Al final, en 2010, ocho autonomías son más ricas que el conjunto de España (23.063€/hab): el País Vasco (31.314 €/hab), Navarra (29.982 €), Madrid (29.963€), Cataluña (27.053 €), La Rioja (25.020 €), Baleares (24.672 €), Aragón (24.886 €) y Cantabria (23.464 €), la única de ellas que está por debajo de la renta media europea. Entre las pobres, encabezan el ranking Extremadura (16.828 €), Andalucía (17.405 €), Castilla la Mancha (17.621€), Murcia (18.654 €) y Canarias (19.746 €), seguidas de la Comunidad Valenciana (20.465 €), Melilla (20.832€), Asturias (21.882 €), Ceuta (21.960 €) y Castilla y León (22.974 €), todas más pobres que la UE. Y las tres más atrasadas, con casi la mitad de ingresos que el País Vasco.

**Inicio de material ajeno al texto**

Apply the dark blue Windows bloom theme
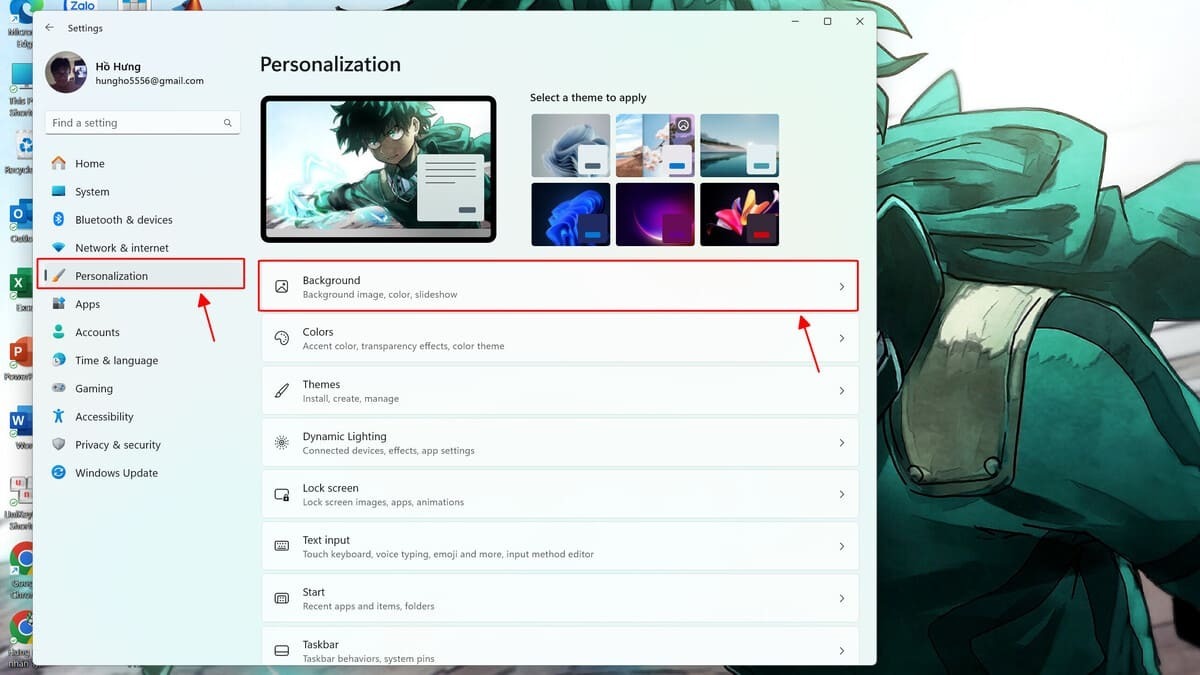 pos(570,214)
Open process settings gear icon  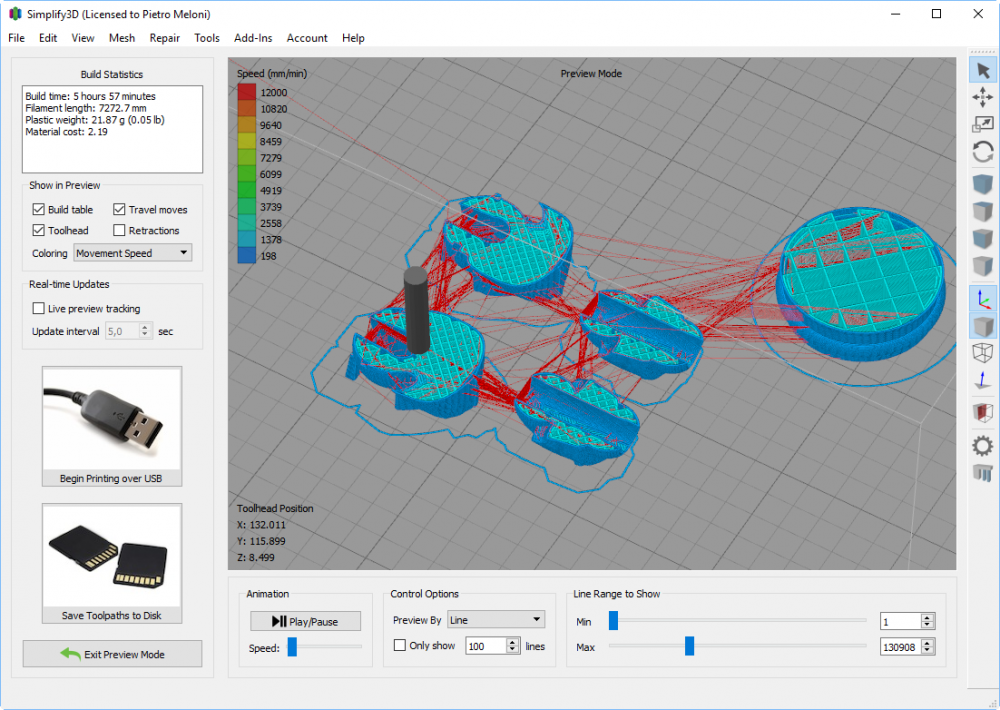(x=983, y=445)
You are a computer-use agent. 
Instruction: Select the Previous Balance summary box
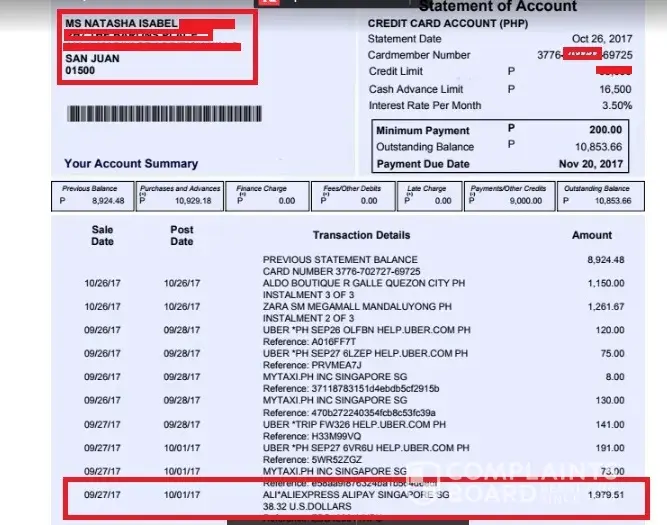[x=93, y=196]
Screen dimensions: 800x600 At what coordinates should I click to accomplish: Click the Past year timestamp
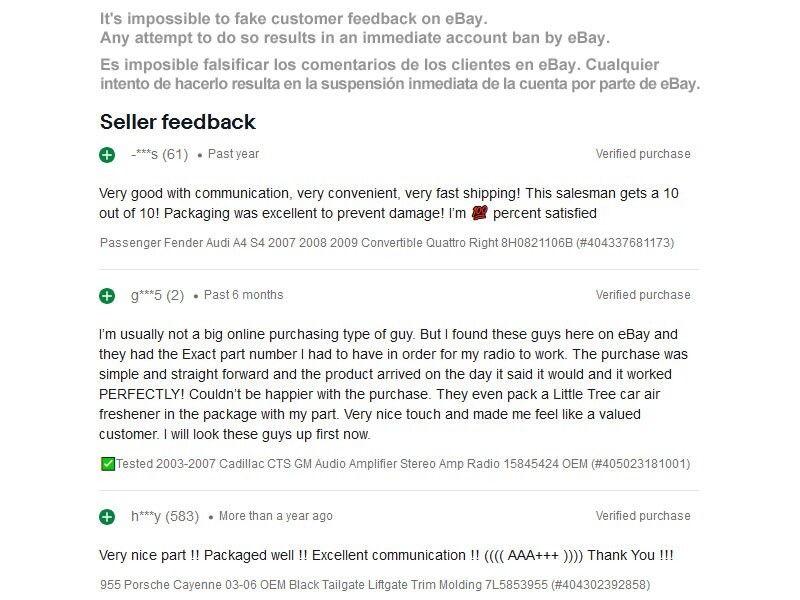point(233,154)
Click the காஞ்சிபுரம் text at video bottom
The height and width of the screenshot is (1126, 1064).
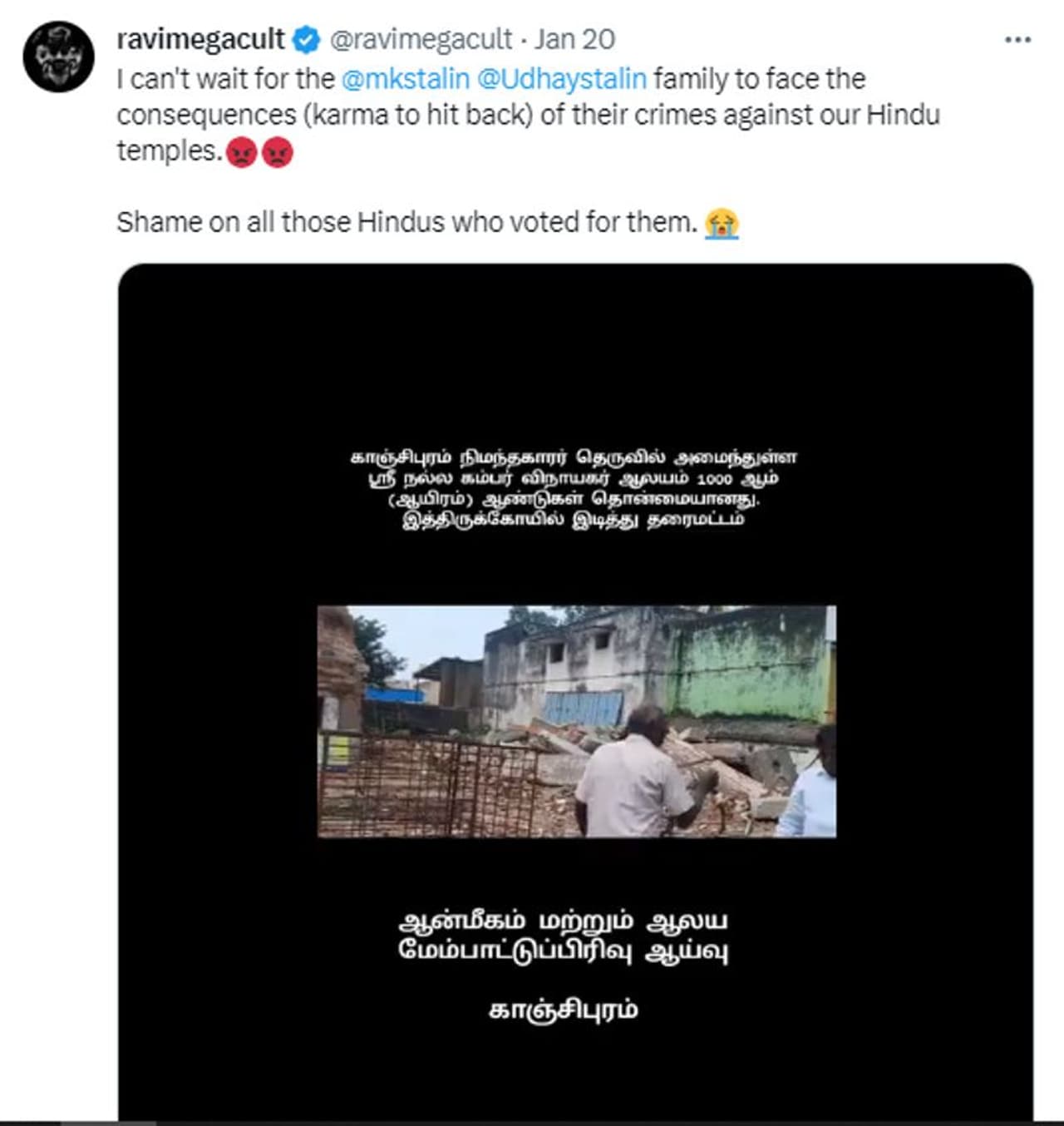coord(563,1010)
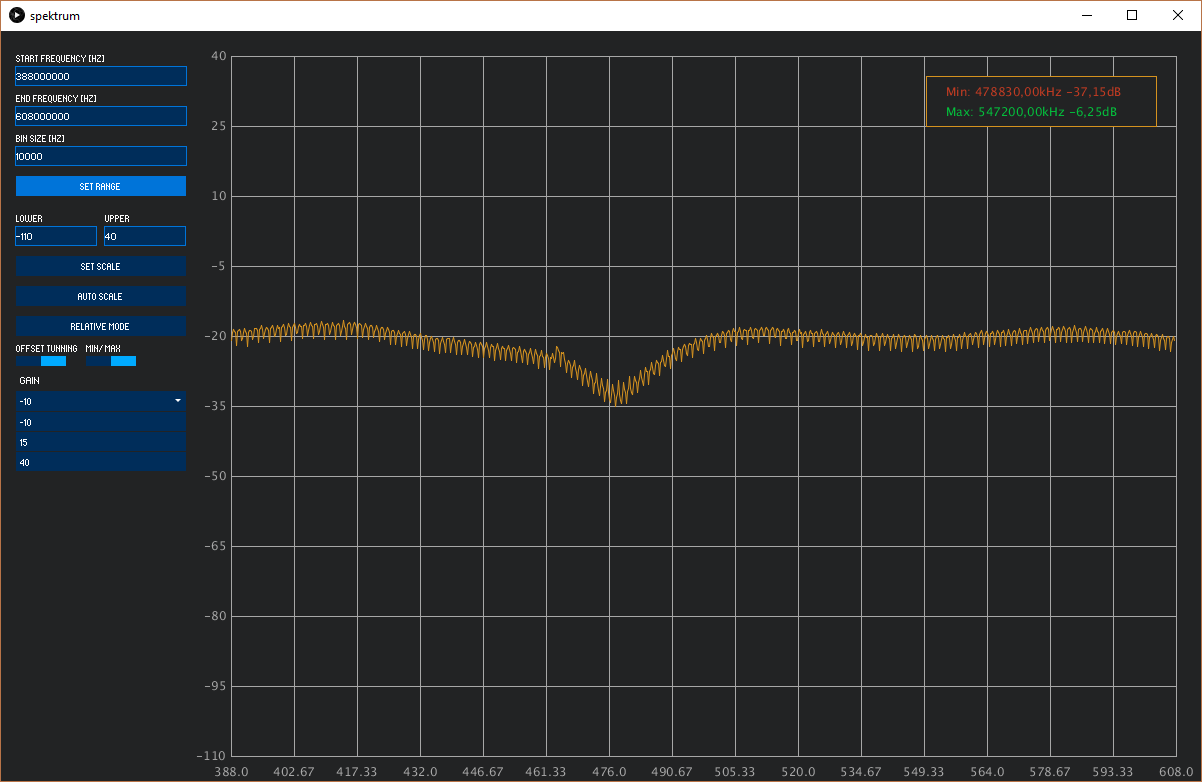
Task: Enable Relative Mode
Action: [x=100, y=326]
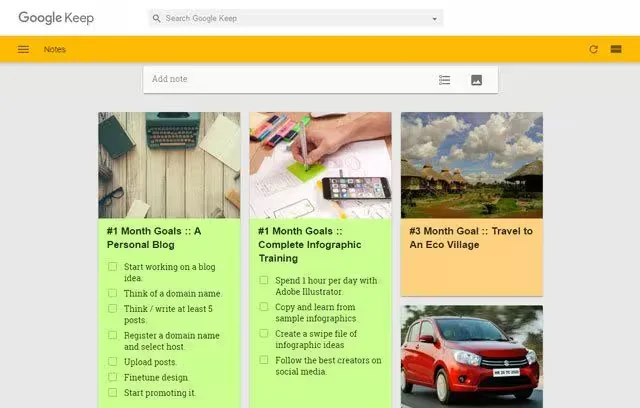Viewport: 640px width, 408px height.
Task: Check 'Copy and learn from sample infographics'
Action: click(264, 307)
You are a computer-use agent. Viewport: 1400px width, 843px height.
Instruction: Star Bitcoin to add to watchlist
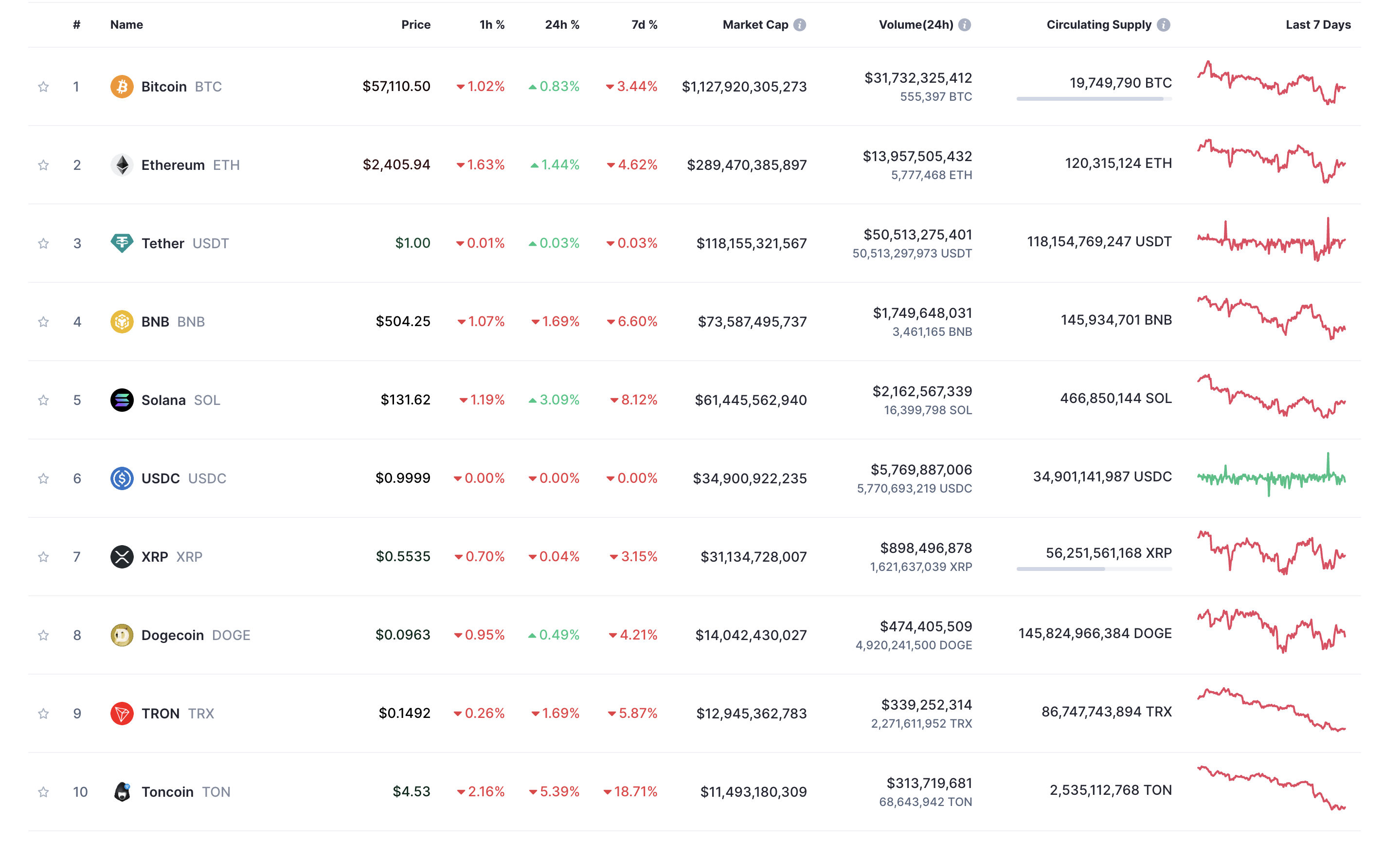43,86
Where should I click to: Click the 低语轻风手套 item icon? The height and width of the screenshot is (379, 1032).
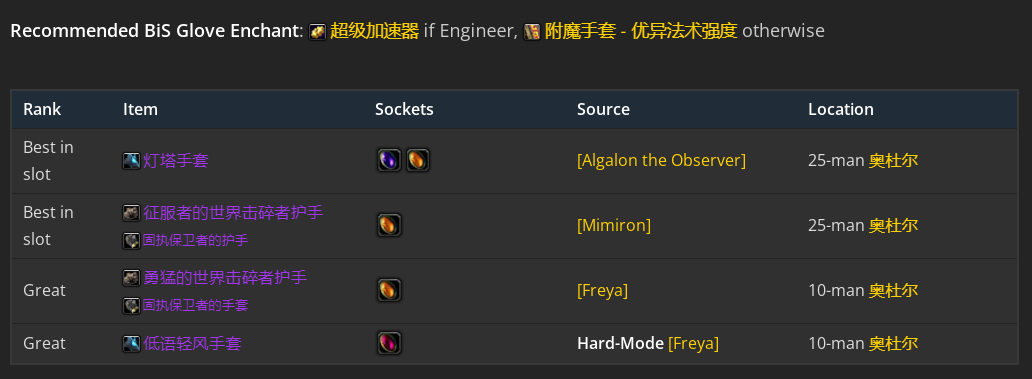131,343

Lo grave es que las pobres y las ricas son las mismas que hace treinta años. Así, en 1983, antes de la entrada en Europa, las cinco autonomías más pobres eran Extremadura, Castilla la Mancha, Andalucía, Murcia y Galicia (estas dos han bajado su porcentaje sobre la renta española). Y si entonces, siete autonomías estaban un 75% por debajo de la media europea, en 2010 todavía lo están tres de ellas: Extremadura, Andalucía y Castilla la Mancha. Entre las autonomías ricas ha habido también pocos  cambios: Madrid, Baleares, Cataluña, País Vasco, la Rioja y Navarra tenían la renta más alta en 1983. La única que salió de este grupo fue la Comunidad Valenciana, que de estar en el pelotón de los ricos (con un 102,4% de la renta española en 1983) ha pasado a la séptima con menos renta (88,7% de España en 2010).
Son datos para la reflexión sobre el crecimiento y la crisis, sobre las dos o tres Españas, sobre las desigualdades entre regiones, sobre ricos y pobres en el mismo Estado. Tras el 22-M, a la hora de los programas y de los ajustes, habrá que pensar también en la solidaridad.